REQUEST =
Name each type of water feature that the garden water feature text below gives as an example of what a reader might put in a garden.

TEXT PROVIDED =

- - -

Water features can really make a garden. If you’re thinking of putting something like a fountain, simple pond, or waterfall in your garden then this week’s post is just for you.

Today, we’re looking at how to install a water feature in your garden.

Ponds
First off, you need to get digging. After marking everything out, always ensure that one side of your water feature has a gentle sloping side so that any wildlife can easily climb out, especially if you’re going to have an area of deep water.

You can buy specialist pond liners or you can make use of any watertight container. Things like old baths, or a long-forgotten plastic paddling pool can reduce the cost of building your pond, and make a good way to recycle items that would otherwise be difficult to rehome. If you go for a specialist pond, you can choose from a pre-formed hard shell, or a soft liner.

Before you fill your pond, first line the bottom of your pond with builder’s sand and washed pebbles. The sand and pebbles will provide anchor points for any plants, and will be the perfect insect habitat too. You can place larger rocks at this point too for interest and hiding places for fish and insects. Then go ahead and fill up your pond with rainwater as tap water has chemicals in it that will be harmful to pond life.

- - -

GIVEN ENTRIES =
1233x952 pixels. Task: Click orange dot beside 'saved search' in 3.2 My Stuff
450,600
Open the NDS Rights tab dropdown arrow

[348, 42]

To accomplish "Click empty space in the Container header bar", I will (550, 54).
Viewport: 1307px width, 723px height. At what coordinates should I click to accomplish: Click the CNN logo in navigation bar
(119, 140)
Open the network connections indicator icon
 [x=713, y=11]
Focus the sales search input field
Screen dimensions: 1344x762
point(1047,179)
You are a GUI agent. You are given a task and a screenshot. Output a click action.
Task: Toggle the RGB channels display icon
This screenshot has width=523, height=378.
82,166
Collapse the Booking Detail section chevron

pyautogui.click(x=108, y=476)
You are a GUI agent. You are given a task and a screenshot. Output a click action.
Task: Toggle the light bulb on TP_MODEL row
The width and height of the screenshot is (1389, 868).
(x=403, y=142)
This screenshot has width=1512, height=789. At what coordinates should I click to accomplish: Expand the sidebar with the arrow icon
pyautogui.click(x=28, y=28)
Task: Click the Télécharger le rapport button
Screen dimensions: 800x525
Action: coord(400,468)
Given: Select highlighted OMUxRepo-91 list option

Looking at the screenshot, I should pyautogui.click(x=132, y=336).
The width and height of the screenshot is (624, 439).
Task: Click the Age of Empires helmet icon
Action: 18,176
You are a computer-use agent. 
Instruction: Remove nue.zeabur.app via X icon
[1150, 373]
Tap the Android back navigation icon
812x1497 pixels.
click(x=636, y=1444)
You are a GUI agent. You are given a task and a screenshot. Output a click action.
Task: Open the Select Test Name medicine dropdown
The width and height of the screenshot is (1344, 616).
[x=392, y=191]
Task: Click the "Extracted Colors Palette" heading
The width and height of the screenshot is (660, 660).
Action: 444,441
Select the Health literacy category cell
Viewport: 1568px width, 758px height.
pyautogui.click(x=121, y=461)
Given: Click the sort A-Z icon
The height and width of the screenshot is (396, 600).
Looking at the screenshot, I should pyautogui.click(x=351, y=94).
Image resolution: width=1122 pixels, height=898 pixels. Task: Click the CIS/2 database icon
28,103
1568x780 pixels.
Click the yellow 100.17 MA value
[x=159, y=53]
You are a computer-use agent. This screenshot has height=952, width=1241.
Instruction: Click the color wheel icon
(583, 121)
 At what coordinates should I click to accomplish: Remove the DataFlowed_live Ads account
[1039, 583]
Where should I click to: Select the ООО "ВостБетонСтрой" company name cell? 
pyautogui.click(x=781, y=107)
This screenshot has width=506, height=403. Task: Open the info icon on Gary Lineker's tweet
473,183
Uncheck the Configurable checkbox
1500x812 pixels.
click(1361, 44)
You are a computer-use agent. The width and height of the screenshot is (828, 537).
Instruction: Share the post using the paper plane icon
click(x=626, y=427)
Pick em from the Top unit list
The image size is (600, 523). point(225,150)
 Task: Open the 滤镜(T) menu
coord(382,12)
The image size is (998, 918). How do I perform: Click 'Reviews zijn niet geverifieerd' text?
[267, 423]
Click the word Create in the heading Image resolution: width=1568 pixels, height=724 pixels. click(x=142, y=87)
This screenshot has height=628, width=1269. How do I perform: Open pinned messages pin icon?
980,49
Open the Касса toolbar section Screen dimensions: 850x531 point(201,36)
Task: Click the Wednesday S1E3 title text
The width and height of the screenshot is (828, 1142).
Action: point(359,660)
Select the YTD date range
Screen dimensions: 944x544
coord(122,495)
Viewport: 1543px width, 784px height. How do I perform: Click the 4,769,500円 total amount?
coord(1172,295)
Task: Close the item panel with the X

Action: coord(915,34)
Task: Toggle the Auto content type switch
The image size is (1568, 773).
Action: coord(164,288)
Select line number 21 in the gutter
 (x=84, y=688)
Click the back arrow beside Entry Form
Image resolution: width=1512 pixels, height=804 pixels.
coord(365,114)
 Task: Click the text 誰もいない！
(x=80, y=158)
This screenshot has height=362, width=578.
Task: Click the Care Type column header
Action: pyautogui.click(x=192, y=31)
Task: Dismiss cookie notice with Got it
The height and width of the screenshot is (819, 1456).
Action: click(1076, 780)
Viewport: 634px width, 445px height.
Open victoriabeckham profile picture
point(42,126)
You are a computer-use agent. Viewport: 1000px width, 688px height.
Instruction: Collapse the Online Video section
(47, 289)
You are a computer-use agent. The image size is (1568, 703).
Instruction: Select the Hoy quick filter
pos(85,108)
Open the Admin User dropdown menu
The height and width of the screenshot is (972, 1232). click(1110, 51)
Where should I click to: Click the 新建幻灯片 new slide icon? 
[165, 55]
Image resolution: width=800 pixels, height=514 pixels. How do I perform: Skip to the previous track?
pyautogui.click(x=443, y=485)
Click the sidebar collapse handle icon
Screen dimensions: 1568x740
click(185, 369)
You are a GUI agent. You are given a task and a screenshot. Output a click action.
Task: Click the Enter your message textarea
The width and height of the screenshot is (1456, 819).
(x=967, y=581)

- - -

ANSWER TO THE EXERCISE =
A fountain, a simple pond, and a waterfall.